___ Exercise materials ___
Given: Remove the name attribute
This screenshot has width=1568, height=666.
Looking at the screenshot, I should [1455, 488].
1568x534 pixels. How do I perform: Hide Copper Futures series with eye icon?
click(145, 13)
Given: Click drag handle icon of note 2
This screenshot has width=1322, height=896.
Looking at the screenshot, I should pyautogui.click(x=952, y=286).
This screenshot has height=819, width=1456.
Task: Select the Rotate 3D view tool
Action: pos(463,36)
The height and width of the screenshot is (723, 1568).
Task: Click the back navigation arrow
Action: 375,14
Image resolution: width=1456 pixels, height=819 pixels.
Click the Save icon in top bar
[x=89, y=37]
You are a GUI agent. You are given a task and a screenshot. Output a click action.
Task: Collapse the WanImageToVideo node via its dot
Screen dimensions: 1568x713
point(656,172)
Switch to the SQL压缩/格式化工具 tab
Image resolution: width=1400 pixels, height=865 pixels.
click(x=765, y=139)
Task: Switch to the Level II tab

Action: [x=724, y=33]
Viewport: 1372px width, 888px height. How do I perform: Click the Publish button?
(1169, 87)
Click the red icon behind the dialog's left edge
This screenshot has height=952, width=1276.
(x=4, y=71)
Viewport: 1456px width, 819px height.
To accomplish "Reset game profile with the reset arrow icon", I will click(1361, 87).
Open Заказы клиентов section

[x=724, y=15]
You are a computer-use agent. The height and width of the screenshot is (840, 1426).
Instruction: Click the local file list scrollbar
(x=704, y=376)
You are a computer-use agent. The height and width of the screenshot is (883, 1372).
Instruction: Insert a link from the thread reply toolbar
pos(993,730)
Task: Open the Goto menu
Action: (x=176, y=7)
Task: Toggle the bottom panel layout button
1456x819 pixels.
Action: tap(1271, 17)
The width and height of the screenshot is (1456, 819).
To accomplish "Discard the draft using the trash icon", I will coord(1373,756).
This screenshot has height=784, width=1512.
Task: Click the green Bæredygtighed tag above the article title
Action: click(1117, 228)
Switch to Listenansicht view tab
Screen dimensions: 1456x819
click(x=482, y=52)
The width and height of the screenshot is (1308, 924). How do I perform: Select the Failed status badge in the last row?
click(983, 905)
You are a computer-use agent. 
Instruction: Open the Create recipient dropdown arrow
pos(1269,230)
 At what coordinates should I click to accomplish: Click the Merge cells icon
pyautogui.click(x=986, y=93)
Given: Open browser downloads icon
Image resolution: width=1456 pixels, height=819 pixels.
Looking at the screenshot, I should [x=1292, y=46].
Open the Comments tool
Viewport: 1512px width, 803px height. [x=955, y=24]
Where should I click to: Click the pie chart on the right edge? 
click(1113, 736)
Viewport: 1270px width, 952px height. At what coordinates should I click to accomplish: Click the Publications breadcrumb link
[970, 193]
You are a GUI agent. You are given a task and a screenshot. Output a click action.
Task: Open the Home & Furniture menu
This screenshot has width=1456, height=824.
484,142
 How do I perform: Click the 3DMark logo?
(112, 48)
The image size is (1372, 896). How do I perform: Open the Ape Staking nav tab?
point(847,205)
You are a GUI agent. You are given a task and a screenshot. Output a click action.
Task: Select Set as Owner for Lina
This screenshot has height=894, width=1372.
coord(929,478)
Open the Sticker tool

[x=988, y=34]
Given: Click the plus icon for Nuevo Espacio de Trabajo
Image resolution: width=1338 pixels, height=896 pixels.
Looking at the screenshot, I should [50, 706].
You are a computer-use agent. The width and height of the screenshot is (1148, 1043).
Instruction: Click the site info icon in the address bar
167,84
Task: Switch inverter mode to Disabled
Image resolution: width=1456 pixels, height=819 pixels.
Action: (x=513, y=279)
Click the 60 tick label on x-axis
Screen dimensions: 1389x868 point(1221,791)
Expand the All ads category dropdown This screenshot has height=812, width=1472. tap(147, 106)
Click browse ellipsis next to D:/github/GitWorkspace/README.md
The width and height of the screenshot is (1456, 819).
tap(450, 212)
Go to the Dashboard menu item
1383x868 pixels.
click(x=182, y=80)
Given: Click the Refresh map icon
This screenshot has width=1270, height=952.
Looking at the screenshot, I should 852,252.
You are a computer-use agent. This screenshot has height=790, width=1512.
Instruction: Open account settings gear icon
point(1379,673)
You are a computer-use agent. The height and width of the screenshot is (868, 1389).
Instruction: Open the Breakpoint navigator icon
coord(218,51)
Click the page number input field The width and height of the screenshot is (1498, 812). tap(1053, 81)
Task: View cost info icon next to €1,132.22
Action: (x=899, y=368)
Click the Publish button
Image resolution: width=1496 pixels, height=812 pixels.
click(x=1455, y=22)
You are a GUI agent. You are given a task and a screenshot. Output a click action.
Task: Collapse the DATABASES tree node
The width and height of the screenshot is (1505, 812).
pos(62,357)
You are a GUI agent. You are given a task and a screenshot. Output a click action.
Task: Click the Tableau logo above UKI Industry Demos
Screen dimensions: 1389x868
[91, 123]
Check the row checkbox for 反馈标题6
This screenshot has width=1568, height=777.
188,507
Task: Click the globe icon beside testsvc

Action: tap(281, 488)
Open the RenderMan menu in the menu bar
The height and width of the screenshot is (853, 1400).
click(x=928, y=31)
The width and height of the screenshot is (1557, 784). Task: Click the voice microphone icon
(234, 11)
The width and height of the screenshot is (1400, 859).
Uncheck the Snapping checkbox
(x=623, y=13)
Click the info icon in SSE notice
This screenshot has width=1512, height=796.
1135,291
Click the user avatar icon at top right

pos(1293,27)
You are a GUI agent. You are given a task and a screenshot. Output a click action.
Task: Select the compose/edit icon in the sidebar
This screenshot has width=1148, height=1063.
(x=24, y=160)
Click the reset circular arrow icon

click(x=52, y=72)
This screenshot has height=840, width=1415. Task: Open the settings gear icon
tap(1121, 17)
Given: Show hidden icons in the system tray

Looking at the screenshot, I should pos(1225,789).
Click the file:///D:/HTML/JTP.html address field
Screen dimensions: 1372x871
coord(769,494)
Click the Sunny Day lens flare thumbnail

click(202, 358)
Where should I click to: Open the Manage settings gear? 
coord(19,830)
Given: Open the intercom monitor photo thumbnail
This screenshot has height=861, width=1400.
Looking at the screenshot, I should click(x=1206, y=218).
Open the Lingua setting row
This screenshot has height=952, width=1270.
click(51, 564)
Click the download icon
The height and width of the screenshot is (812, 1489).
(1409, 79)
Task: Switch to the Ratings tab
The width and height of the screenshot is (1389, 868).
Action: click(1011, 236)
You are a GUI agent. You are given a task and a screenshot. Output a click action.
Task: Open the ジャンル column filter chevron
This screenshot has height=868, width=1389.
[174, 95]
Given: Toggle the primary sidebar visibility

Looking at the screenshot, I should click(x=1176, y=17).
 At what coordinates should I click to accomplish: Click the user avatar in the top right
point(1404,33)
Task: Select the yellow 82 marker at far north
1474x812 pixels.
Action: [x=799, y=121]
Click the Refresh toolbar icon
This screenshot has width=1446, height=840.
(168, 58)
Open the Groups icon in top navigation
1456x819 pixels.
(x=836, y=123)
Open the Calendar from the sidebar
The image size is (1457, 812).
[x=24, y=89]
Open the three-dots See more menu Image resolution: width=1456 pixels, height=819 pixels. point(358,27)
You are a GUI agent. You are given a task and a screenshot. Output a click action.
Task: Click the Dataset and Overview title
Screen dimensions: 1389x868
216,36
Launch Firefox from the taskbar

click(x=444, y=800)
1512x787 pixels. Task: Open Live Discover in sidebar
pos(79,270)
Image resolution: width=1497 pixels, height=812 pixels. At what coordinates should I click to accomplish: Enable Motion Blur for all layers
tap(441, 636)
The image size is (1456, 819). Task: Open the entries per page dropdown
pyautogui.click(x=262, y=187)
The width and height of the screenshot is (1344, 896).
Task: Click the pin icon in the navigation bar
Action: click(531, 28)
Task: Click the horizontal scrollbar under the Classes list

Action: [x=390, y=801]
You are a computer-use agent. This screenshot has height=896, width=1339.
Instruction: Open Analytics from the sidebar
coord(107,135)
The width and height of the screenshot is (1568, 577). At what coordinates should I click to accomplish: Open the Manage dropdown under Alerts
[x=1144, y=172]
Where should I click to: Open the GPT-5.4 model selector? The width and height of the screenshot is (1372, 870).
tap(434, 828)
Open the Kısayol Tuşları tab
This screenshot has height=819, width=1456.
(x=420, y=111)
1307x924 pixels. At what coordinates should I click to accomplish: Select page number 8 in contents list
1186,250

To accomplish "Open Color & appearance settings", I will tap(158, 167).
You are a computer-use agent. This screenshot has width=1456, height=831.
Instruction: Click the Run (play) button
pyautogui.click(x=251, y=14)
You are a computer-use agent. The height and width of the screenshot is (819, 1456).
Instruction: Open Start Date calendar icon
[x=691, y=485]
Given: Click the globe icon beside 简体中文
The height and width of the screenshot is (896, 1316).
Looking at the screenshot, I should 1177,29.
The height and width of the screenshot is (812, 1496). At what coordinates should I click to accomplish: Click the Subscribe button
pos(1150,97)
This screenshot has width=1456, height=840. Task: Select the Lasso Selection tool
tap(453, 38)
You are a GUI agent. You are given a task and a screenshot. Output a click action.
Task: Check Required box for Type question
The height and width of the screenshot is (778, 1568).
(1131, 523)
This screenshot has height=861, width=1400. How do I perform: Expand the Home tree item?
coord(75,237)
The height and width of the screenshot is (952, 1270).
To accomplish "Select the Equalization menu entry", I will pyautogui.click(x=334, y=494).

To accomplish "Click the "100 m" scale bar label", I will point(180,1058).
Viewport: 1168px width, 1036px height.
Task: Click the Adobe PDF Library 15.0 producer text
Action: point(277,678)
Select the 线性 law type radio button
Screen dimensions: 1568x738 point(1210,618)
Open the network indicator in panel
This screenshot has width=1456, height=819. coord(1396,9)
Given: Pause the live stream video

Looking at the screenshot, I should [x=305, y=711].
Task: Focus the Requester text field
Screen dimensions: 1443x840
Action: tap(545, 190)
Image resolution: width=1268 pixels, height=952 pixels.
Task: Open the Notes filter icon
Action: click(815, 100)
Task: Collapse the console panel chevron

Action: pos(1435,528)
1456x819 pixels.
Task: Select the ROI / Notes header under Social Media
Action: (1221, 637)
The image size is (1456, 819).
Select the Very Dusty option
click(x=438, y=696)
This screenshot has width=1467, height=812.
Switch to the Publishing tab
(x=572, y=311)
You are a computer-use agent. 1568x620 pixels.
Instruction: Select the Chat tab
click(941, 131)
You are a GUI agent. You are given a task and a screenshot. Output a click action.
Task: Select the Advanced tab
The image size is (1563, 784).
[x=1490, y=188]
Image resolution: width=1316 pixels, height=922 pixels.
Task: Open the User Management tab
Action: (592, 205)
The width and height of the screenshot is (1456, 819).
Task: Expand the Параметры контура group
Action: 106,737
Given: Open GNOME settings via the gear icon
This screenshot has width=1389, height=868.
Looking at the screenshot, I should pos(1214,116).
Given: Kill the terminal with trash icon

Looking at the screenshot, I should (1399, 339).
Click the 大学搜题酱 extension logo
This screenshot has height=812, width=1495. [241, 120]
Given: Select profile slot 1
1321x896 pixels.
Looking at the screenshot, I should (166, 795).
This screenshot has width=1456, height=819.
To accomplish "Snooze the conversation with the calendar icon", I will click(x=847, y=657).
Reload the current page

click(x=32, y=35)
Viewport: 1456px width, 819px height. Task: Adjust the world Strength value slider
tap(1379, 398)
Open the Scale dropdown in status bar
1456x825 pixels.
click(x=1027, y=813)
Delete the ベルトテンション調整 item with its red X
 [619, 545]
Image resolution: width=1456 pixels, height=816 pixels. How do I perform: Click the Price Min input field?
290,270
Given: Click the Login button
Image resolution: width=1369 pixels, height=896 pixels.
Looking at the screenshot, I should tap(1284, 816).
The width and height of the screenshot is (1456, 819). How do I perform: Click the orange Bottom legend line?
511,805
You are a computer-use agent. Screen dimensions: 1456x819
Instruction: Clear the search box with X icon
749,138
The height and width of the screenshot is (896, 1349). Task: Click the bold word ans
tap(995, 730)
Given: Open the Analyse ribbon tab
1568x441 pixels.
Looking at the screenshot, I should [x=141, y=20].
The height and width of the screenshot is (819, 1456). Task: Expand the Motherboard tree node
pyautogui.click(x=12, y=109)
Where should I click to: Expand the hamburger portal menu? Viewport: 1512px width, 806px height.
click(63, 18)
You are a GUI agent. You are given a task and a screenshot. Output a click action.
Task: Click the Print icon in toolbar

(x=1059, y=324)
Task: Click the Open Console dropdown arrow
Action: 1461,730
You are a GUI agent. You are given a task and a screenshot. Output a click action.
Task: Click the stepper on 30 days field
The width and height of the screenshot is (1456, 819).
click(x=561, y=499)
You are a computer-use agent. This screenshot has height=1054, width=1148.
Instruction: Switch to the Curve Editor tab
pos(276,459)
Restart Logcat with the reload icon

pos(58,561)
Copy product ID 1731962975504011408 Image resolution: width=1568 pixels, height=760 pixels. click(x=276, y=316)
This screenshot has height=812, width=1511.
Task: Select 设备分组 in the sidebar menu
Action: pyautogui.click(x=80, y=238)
___
Look above for the line holding "Task: Collapse the console panel chevron". Print it and every line after it, exactly, through the line holding "You are a computer-use agent. 1568x620".

● **Answer for this exercise**:
Task: Collapse the console panel chevron

Action: pos(1435,528)
1456x819 pixels.
Task: Select the ROI / Notes header under Social Media
Action: (1221, 637)
The image size is (1456, 819).
Select the Very Dusty option
click(x=438, y=696)
This screenshot has width=1467, height=812.
Switch to the Publishing tab
(x=572, y=311)
You are a computer-use agent. 1568x620 pixels.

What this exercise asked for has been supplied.